When poems and books are listed with years and with “the author and heirs,” those words are not decoration. They point to copyright rules that control copying, publishing, translation, and public use. In Argentina (South America), the main legal framework is Law 11,723, first enacted in 1933 and later amended. The official national text is published through a federal government portal, and an English version is also hosted in the World Intellectual Property Organization’s legal database. [19] The law helps explain why many mid-twentieth-century works still carry active rights notices, even when the author is long gone.

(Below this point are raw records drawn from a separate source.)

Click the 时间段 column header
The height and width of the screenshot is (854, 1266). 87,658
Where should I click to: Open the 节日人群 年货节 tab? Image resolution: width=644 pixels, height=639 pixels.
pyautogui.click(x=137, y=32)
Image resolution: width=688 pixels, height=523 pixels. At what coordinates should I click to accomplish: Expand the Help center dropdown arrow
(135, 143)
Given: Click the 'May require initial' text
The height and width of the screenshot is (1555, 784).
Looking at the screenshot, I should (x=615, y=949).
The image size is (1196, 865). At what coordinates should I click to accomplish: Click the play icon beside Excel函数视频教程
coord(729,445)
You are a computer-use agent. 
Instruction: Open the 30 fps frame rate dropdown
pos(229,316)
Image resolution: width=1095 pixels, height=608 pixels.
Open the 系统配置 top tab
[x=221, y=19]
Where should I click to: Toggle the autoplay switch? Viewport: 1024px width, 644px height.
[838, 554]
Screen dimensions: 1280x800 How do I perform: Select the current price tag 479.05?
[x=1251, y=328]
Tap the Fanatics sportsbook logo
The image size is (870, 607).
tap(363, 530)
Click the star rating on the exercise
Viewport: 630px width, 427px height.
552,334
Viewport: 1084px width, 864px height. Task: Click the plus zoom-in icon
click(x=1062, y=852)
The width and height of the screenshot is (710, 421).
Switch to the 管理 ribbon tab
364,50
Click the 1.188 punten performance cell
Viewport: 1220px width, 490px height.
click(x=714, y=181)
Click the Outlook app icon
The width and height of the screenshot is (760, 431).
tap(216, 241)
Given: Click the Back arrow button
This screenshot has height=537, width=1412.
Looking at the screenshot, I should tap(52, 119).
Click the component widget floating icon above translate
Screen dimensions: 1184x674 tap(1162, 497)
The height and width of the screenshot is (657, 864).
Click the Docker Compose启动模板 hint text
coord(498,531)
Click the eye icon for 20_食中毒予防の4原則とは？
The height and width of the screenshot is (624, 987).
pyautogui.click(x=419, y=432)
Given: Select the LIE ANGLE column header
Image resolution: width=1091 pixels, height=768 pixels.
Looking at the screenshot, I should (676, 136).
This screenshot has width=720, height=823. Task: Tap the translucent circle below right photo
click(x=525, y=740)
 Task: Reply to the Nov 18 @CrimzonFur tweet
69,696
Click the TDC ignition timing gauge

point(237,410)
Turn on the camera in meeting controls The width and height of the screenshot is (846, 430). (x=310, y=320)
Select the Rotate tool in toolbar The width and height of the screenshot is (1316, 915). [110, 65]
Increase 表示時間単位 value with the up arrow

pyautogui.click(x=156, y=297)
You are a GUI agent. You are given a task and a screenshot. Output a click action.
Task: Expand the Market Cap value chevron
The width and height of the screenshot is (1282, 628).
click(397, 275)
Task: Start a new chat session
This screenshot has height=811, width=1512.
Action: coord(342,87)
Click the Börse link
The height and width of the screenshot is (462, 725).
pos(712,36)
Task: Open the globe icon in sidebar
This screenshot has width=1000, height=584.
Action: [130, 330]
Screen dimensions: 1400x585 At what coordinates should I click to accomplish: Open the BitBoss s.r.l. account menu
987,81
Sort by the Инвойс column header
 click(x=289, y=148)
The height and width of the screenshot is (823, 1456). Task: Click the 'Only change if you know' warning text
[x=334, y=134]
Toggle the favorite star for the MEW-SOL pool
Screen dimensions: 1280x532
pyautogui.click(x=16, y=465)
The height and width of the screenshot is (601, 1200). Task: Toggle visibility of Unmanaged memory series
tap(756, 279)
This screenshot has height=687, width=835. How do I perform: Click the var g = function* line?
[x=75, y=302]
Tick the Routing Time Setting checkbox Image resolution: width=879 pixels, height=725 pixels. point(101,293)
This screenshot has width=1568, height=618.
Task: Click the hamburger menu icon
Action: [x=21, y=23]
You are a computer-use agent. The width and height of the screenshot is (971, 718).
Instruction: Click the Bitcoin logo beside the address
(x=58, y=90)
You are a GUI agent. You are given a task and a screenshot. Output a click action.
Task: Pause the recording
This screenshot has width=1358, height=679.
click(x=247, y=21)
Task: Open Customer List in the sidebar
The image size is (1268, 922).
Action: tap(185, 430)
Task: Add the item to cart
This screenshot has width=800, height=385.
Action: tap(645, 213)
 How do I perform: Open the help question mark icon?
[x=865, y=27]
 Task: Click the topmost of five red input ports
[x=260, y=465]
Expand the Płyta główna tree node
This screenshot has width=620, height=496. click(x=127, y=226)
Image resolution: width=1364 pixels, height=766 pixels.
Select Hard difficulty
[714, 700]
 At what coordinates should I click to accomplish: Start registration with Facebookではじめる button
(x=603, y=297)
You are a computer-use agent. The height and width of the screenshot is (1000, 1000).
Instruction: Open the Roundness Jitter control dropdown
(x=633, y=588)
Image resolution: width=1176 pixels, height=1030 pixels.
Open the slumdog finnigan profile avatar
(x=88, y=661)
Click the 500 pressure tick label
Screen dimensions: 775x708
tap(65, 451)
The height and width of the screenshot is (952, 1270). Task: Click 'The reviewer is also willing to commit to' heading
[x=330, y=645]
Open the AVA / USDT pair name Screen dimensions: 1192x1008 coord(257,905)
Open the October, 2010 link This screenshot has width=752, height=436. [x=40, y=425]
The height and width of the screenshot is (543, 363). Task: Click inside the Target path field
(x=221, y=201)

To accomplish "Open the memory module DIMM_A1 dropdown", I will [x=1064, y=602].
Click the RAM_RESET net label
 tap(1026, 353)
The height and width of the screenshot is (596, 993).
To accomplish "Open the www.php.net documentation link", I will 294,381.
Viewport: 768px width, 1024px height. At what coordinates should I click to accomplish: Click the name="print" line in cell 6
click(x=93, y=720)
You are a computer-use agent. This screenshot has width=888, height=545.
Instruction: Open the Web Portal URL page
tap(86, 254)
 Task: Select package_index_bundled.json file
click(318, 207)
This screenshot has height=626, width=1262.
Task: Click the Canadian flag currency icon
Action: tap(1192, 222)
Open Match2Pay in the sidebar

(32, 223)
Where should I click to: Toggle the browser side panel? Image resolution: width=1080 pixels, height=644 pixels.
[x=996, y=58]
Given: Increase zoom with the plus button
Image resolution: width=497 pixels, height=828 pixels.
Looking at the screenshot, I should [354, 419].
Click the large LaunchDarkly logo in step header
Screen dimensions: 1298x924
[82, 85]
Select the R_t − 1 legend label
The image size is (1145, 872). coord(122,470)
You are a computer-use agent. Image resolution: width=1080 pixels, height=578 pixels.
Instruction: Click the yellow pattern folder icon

A short Dutch mini-lesson for daily use

Dutch can feel hard until a few small phrases become automatic.

A simple greeting: “Goedemorgen.”
Word-by-word: “goed” = good, “morgen” = morning.
Use: polite and normal in the morning.

A simple thank-you: “Dank je wel.”
Word-by-word: “dank” = thanks, “je” = you, “wel” = well.
Use: friendly and common; “Dank u wel” is more formal.

A simple question: “Hoe gaat het?”
Word-by-word: “hoe” = how, “gaat” = goes, “het” = it.
Use: everyday “How are you?” with a calm, neutral tone.

Conclusions

One shelf, many doors

A single reading list can move from a living novelist to a Nobel Prize poet, then into short Japanese forms, then back into the practical world of platforms and rights.

Small poems, big memory

Haiku and tanka can train attention. Odes and sonnets can widen it again. The rhythm changes, but the goal stays the same: to see more, and feel more, with fewer words.

Selected References

[1] https://www.loc.gov/item/n84145691/isabel-allende-2/
[2] https://www.abc.net.au/news/2025-05-07/isabel-allende-emilia-del-valle-love-death-magic-realism/105234170
[3] https://apnews.com/article/c78215b261073bf92ffbc2a5d875737a
[4] https://www.theguardian.com/books/2025/sep/25/my-name-is-emilia-del-valle-by-isabel-allende-audiobook-review-portrait-of-a-fiercely-independent-young-woman
[5] https://isabelallende.com/en/book/aphrodite/summary
[6] https://www.publishersweekly.com/9780060175900
[7] https://www.commonwealthclub.org/events/2021-07-28/ending-child-marriage-nepal
[8] https://www.thesunmagazine.org/authors/8216-lori-barra
[9] https://en.wikipedia.org/wiki/The_Perfumed_Garden
[10] https://www.merriam-webster.com/dictionary/haiku
[11] https://www.merriam-webster.com/dictionary/tanka
[12] https://archive.org/details/longrainyseasonh0000unse
[13] https://ja.wikipedia.org/wiki/%E6%B2%B3%E9%87%8E%E8%A3%95%E5%AD%90
[14] https://simplyhaiku.thehaikufoundation.org/SHv4n2/reviews/Fielden.html
[15] https://www.nobelprize.org/prizes/literature/1971/neruda/facts/
[16] https://dictionary.cambridge.org/us/dictionary/english/conger-eel
[17] https://www.memoriachilena.gob.cl/602/w3-article-72286.html
[18] https://www.penguinrandomhousegrupoeditorial.com/
[19] https://www.wipo.int/wipolex/en/legislation/details/21169
[20] https://www.youtube.com/watch?v=1h_fSspH824

Appendix

Aphrodisiac

A substance, food, or idea believed to increase desire or pleasure; it can be treated as folklore, culture, or personal belief, depending on the context.

Conger eel

A long sea fish with a strong, snake-like body; it is used in cooking in some coastal traditions.

Copyright

A set of legal rights that protects creative work, such as books and poems, controlling copying, publication, and other uses for a set period.

Haiku

A very short poem often taught in English as three lines with a five–seven–five syllable pattern, aiming for a clear image and a quiet turn of feeling.

Memoir

A true-life book that focuses on parts of a person’s life, told with personal meaning rather than trying to cover everything.

Ode

A poem of praise, often addressed to a person, place, object, or idea, making the subject feel larger through attention and voice.

Platform

A place, often online, where people discover, share, or buy content; it can include books, audio, and reading guides.

Sonnet

A short lyric poem with a tight structure, often linked to love and reflection, built around a turn in thought.

Tanka

A Japanese short poem often taught as five lines with a five–seven–five–seven–seven syllable pattern, allowing more space than haiku for feeling and story.

World Intellectual Property Organization

A United Nations agency that hosts global information on intellectual property, including public databases of national laws.